● **Given entries**
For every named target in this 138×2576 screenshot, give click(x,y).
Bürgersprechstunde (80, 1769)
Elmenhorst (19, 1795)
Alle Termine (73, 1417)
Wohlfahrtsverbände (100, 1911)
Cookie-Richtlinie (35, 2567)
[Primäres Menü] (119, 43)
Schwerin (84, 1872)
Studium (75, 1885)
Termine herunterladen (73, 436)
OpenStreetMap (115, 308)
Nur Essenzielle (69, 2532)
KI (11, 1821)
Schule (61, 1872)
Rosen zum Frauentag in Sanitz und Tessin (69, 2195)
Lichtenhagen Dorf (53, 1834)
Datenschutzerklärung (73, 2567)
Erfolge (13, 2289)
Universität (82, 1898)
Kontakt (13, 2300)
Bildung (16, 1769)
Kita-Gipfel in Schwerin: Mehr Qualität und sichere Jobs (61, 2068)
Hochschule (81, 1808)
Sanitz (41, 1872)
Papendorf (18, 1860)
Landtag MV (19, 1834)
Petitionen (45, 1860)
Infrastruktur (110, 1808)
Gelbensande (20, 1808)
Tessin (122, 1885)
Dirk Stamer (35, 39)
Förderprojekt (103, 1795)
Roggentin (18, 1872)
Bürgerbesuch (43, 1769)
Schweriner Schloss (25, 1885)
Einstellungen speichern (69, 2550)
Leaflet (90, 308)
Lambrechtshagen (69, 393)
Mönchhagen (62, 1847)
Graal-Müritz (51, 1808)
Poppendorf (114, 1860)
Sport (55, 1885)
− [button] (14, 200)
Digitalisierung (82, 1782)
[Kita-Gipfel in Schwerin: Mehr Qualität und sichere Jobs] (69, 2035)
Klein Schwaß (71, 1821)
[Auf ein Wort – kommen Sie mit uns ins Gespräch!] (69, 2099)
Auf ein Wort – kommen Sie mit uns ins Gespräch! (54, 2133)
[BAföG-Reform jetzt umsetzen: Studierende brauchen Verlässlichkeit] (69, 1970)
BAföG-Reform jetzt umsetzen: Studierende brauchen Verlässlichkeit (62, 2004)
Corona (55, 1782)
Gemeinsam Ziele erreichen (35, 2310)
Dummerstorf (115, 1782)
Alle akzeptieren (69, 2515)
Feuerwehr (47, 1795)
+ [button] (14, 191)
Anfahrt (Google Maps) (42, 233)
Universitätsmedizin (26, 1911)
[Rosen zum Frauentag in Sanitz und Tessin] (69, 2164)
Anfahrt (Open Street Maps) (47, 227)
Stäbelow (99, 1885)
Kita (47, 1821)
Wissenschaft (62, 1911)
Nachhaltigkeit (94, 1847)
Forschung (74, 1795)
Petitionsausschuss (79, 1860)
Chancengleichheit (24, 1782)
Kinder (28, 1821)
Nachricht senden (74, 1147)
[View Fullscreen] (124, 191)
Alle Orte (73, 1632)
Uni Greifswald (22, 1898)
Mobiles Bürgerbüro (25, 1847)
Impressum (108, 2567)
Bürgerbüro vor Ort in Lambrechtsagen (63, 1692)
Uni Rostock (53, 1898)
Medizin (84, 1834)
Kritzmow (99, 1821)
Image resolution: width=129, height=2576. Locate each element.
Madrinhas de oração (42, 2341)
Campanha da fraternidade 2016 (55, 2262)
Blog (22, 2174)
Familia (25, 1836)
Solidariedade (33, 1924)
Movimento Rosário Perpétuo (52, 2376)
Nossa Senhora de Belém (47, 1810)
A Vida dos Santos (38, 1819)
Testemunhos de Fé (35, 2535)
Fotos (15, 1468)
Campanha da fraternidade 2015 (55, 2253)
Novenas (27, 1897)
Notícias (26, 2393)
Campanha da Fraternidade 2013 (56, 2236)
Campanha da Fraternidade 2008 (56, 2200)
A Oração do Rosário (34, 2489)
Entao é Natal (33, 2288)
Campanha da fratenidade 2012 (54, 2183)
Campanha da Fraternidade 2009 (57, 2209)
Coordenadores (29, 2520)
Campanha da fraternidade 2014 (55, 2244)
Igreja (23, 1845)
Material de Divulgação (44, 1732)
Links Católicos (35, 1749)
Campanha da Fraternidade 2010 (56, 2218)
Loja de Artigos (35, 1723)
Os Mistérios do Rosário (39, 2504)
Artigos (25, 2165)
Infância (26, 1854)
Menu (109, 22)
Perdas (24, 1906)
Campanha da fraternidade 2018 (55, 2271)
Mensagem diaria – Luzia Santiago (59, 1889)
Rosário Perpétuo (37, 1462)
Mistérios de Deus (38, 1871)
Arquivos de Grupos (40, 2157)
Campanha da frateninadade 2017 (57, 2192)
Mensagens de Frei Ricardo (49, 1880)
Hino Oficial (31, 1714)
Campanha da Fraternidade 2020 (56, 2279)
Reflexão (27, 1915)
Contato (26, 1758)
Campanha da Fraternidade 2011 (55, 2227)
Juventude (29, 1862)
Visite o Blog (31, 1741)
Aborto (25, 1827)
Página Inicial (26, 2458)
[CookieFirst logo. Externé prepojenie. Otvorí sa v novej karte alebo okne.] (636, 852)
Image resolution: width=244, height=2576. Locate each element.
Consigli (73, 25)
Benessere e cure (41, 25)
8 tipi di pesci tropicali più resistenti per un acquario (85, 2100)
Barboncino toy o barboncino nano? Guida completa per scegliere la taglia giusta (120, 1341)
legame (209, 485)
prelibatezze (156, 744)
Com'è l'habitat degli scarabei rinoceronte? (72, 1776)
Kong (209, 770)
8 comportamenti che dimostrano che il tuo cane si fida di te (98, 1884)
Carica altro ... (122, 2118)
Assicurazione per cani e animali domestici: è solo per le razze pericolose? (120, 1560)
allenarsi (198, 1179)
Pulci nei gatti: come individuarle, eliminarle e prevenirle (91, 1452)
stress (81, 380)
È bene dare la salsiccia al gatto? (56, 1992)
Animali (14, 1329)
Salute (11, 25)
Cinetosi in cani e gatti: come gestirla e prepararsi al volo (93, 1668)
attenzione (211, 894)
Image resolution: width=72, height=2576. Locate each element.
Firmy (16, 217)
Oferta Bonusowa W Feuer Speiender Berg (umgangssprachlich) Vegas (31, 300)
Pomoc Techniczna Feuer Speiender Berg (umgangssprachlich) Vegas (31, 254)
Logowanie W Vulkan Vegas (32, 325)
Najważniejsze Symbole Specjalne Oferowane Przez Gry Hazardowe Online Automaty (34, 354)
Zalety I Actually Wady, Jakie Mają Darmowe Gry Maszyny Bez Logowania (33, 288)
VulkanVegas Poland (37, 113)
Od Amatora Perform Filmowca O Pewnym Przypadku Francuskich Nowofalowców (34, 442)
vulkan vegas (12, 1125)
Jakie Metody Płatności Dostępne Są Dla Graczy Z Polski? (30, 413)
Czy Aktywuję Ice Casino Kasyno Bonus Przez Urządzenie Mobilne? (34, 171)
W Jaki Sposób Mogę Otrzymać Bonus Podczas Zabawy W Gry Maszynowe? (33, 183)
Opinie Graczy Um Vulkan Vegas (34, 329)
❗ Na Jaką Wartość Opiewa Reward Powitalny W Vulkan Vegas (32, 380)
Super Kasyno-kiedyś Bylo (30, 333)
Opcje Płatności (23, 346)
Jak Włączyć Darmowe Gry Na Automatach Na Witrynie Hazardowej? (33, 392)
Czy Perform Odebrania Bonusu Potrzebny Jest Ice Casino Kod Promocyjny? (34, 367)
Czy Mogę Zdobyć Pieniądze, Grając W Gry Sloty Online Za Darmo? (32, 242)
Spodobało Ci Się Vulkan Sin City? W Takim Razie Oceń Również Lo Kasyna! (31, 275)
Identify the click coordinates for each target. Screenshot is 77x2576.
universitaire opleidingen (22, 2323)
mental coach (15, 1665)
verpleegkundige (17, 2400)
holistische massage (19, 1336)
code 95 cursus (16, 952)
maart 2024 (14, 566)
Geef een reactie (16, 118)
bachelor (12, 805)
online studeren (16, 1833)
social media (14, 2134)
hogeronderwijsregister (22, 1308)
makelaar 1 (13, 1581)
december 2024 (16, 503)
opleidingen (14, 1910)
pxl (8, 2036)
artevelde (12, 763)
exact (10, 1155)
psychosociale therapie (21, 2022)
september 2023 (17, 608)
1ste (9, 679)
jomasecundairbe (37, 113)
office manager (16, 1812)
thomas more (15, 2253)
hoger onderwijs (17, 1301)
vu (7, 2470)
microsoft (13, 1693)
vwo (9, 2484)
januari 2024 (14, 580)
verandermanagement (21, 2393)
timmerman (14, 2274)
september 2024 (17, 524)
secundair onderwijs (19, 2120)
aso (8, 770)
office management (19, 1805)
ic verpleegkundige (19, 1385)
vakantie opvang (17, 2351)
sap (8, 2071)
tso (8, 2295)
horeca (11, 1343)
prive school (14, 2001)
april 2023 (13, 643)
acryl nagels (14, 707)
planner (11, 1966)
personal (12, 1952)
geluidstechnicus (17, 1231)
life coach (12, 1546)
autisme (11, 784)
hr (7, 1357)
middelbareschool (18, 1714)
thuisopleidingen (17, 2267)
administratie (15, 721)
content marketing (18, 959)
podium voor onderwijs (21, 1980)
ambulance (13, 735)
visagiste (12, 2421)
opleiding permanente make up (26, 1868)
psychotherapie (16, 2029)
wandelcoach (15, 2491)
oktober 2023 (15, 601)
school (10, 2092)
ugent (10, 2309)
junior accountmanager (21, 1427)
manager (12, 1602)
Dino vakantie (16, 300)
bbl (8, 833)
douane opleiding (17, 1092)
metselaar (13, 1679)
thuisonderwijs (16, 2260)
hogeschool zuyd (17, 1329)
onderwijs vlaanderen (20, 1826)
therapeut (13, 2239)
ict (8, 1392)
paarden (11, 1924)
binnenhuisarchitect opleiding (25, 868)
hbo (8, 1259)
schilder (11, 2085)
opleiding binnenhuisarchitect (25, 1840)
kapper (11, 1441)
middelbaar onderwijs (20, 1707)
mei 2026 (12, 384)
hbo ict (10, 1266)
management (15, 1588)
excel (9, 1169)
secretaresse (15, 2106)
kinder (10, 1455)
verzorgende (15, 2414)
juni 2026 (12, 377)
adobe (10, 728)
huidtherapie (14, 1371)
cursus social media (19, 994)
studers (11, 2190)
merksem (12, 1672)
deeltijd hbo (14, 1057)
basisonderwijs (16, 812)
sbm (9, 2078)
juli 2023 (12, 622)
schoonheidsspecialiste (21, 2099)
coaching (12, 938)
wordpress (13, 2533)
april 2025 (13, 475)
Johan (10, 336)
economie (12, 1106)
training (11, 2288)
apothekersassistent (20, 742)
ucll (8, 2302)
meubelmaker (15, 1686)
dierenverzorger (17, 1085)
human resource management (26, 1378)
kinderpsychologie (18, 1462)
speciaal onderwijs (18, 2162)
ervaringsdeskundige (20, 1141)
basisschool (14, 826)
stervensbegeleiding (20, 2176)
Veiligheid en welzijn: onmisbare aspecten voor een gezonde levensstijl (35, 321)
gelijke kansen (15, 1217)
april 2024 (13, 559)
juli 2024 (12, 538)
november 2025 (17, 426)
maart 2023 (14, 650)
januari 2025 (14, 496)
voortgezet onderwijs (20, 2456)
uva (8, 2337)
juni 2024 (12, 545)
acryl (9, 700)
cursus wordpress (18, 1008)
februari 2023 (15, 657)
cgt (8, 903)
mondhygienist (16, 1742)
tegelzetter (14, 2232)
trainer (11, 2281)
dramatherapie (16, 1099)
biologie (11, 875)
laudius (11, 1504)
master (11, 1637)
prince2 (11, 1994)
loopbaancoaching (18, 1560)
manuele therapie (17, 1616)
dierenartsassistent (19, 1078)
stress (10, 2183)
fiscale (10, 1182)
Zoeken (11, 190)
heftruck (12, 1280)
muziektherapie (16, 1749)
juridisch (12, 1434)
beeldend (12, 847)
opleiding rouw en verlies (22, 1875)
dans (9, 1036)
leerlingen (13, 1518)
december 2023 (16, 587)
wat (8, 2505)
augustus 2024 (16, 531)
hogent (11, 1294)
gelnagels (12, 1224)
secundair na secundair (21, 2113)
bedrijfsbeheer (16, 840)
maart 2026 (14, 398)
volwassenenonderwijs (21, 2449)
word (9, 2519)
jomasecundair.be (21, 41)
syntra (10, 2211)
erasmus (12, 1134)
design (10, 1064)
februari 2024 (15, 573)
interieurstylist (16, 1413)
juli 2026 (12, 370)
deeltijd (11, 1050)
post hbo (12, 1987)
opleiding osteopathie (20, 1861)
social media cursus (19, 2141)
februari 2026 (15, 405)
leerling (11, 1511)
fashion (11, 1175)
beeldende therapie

● **Directions**
Copy verbatim, from the listing above, each line from the one containing "W Jaki Sposób" down to the one containing "Opcje Płatności (23, 346)", inclusive.

● **Task solution**
W Jaki Sposób Mogę Otrzymać Bonus Podczas Zabawy W Gry Maszynowe? (33, 183)
Opinie Graczy Um Vulkan Vegas (34, 329)
❗ Na Jaką Wartość Opiewa Reward Powitalny W Vulkan Vegas (32, 380)
Super Kasyno-kiedyś Bylo (30, 333)
Opcje Płatności (23, 346)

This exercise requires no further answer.